Baru-baru ini jagat media diwarnai dengan sebuah gerakan baru yang menamakan dirinya sebagai GNAI, singkatan dari Gerakan Nasional Anti Islamofobia. Gerakan ini dideklarasikan oleh salah satu politisi Ferry Juliantono yang sekaligus merupakan presidium GNAI.
Terbentuknya gerakan ini dilatarbelakangi oleh kecurigaan Islamofobia di Indonesia yang katanya semakin hari semakin buruk. Selain itu, menurut Ferry Juliantono, Islamofobia di dalam negeri semakin hari semakin memecah persatuan dan kesatuan bangsa seperti dikutip dari Politik.rmol.id
Terdapat beberapa pernyataan yang disampaikan dalam deklarasi tersebut antara lain: menetapkan Hari Anti Islamofobia di seluruh dunia, mengimbau kepada pemerintah untuk tidak menjadikan Islam sebagai sumber masalah, menghentikan stigmatisasi Islam sebagai agama yang radikal dan terakhir meminta kepada pemerintah untuk membuat Undang-undang Anti Islamofobia dan menghukum siapa saja yang takut kepada Islam.

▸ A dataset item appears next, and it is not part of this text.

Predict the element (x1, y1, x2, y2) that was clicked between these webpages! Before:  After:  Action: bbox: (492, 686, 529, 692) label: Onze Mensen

Beberapa tokoh pun sempat menyoroti pembentukan gerakan ini, salah satunya tokoh PWNU DKI Jakarta, Taufik Damas. Menurutnya, tidak ada Islamofobia di Indonesia, seperti dalam cuitan di akun twitter miliknya.
“Tahun 86 saya masuk Madrasah Tsanawiyah di Jaksel. Siswinya tentunya berjilbab semua. Di samping ada sekolah SMP. Siswinya hampir 100% tidak berjilbab. Anak saya baru masuk SMPN. Saya sering antar jemput. Siswinya sebagian besar berjilbab seperti di MTs. Islamofobia di mana?”

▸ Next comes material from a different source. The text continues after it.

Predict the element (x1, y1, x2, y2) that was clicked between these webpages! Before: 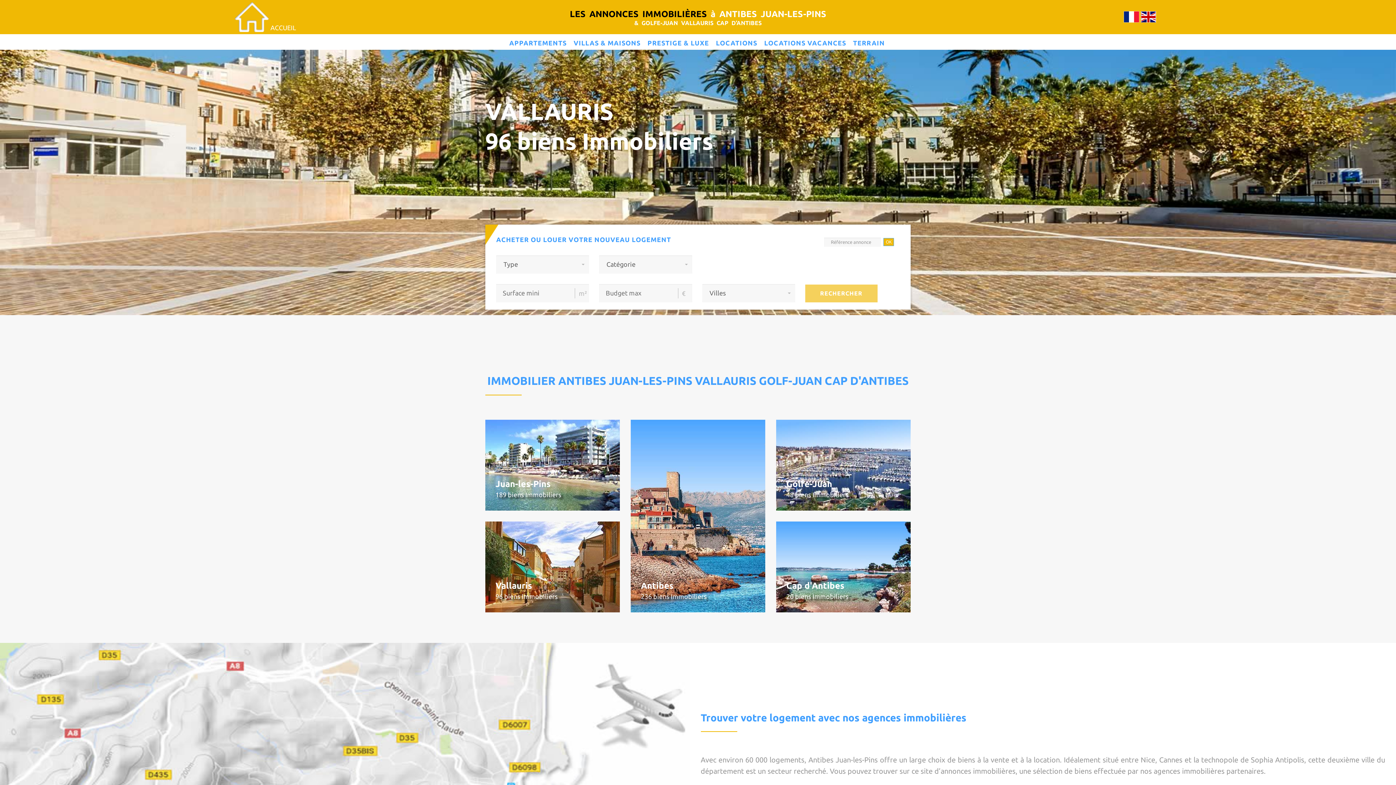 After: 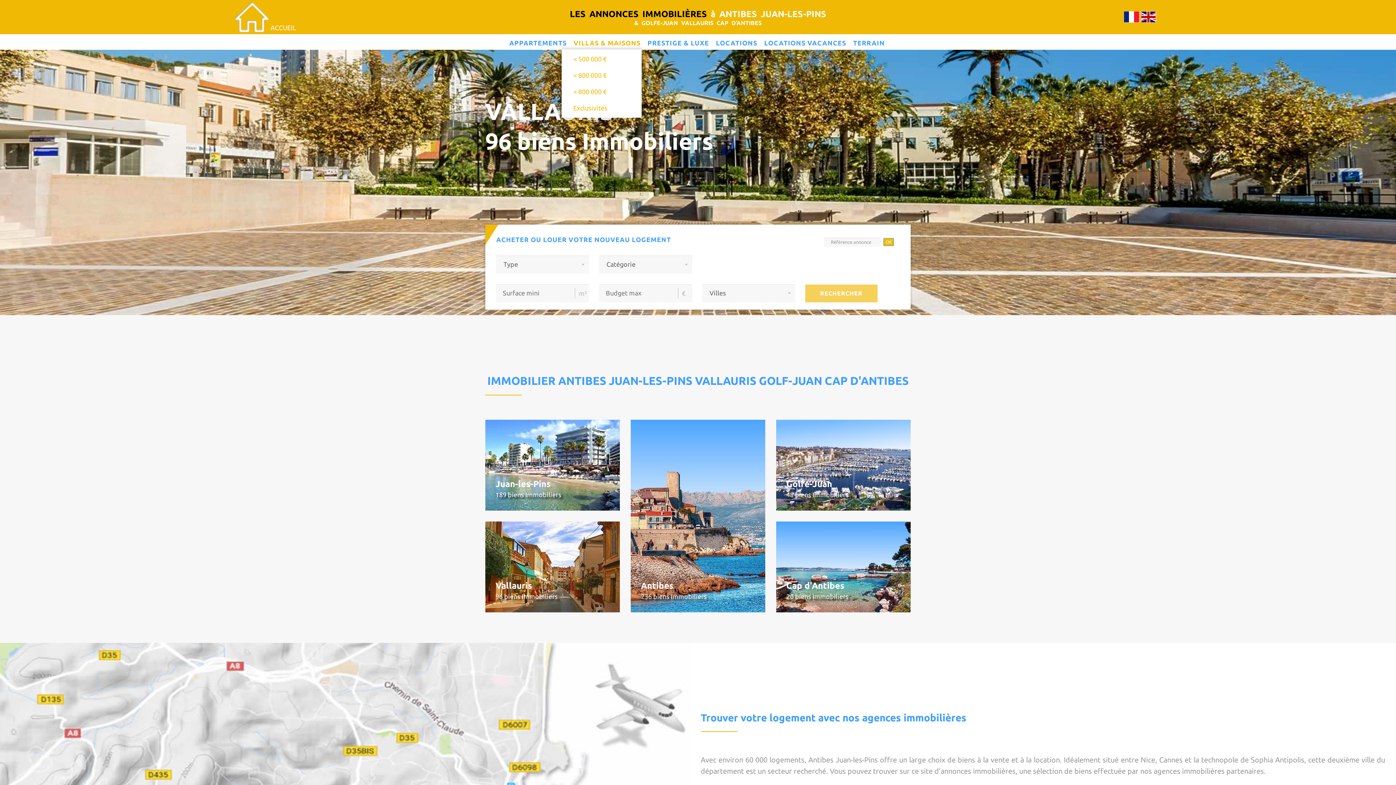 Action: label: VILLAS & MAISONS bbox: (571, 36, 644, 49)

Sontak cuitan tersebut mendapat beberapa komentar yang mempertanyakan Islamofobia di Indonesia “Nama anak-anak tahun 80-an.. Budi, Adi, Iwan, Agus, Dedi, Joko, Andri, Heri, Surya, Rudi, Erwin, Eko, Doni, Wati, Tina, Dina, Dewi, Sri, Rini, Shanti, Rika, Kartika, Sari, Ira, Putri, Widya, Indah, Nama anak-anak sekarang dari ortu muslim sudah nyaris pake nama islami semua kan. Islamofobia??” tulis akun @BudiArman
Tidak hanya itu, Nadirsyah Hosein alias Gus Nadir juga berpendapat senada, bahwa tidak ada yang namanya Islamofobia di Indonesia. Dia mengatakan bahwa kegiatan keagamaan di Indonesia tidak ada pelarangan, bahkan diberikan fasilitas.
Lalu tepatkah fobia yang satu ini dimusnahkan sampai harus dibuatkan peraturan perundang-undangannya?

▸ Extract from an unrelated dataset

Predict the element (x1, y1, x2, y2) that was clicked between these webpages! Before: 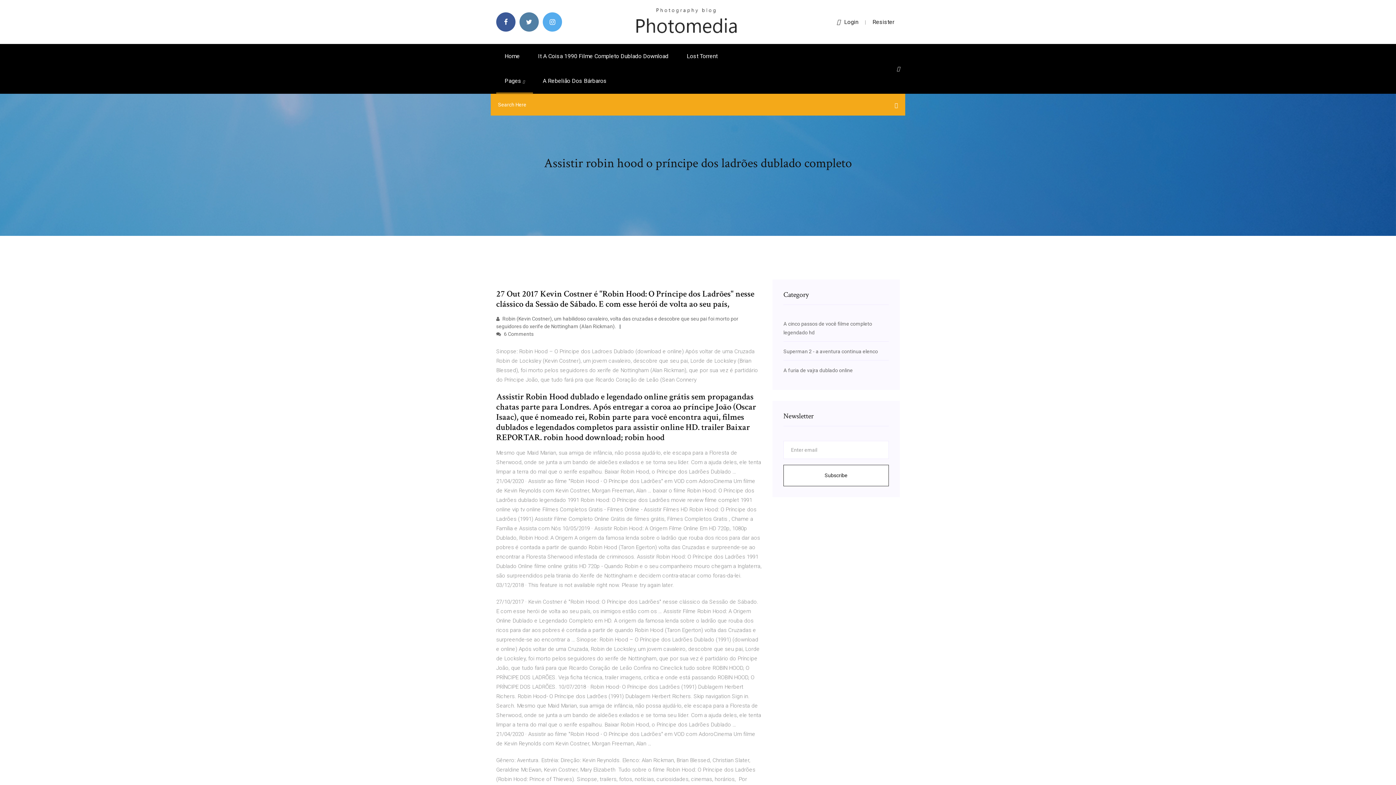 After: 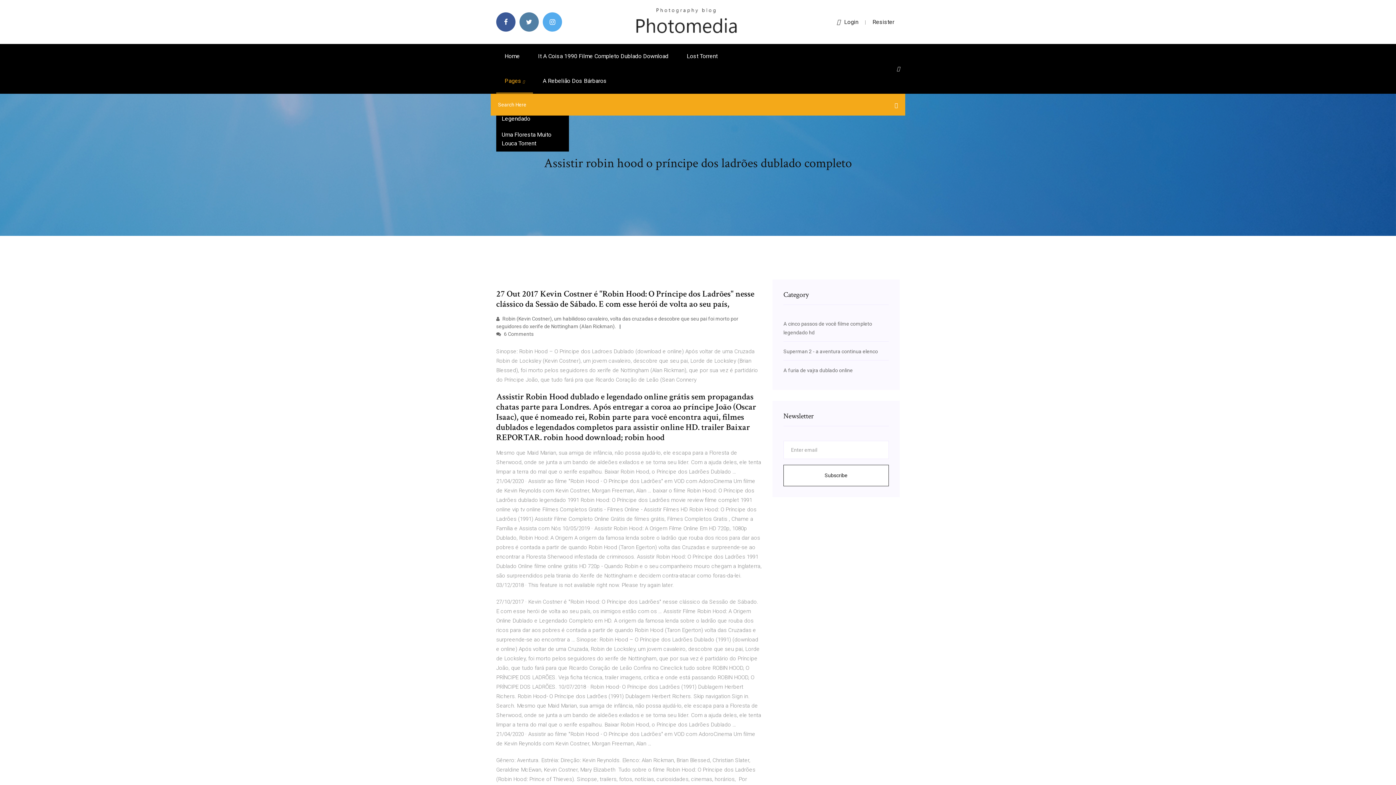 Action: label: Pages  bbox: (496, 68, 533, 93)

Dalam teori human behavior (perilaku kebiasaan manusia) dikenal pendekatan kognitif, yaitu perilaku yang timbul dari ketidakseimbangan atau ketidaksesuaian pada struktur kognitif, yang dapat dihasilkan dari persepsi tentang lingkungan. Menurut Myers (1983), perilaku adalah sikap yang diekspresikan (expressed attitudes). Perilaku dengan sikap saling berinteraksi, saling mempengaruhi satu dengan yang lain.
Perilaku yang terdapat pada seseorang tidak timbul dengan sendirinya, tetapi sebagai akibat dari stimulus yang diterima oleh orang yang bersangkutan, baik stimulus dari luar maupun stimulus dalam diri. Perilaku seseorang dapat mempengaruhi dirinya sendiri, di samping itu perilaku juga berpengaruh pada lingkungan. Demikian pula lingkungan dapat mempengaruhi seseorang, begitupun sebaliknya. Oleh sebab itu, dalam perspektif psikologi, perilaku manusia (human behavior) dipandang sebagai reaksi yang dapat bersifat sederhana maupun bersifat kompleks (Bandura, 1977; Azwar, 2003).